• [Information given]:
******

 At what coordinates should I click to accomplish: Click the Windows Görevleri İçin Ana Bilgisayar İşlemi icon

******

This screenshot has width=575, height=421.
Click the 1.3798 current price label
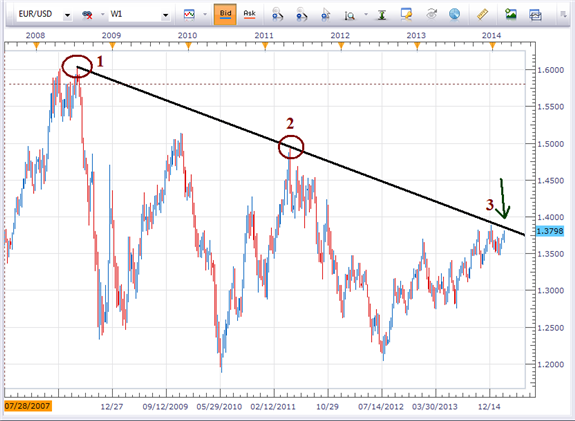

******

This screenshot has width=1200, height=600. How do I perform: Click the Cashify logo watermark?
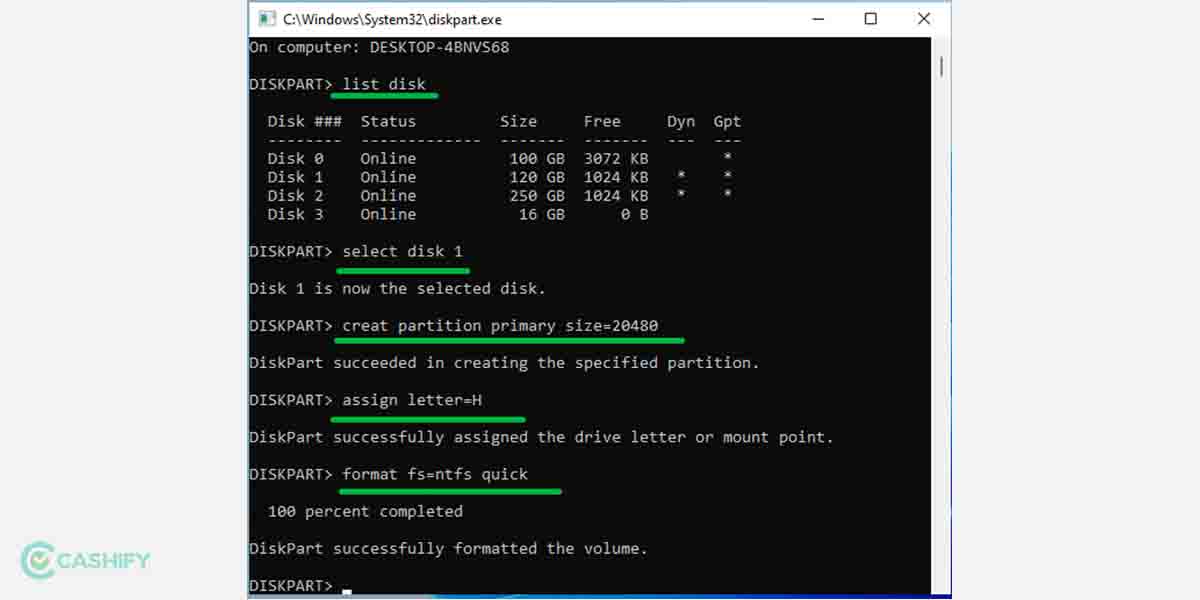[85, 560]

******

• [Work order]:
The answer is the lines above between the line holding "This screenshot has width=575, height=421." and the line holding "Click the 1.3798 current price label", inclusive, each written out exactly, and no others.

• [The completed task]:
This screenshot has width=575, height=421.
Click the 1.3798 current price label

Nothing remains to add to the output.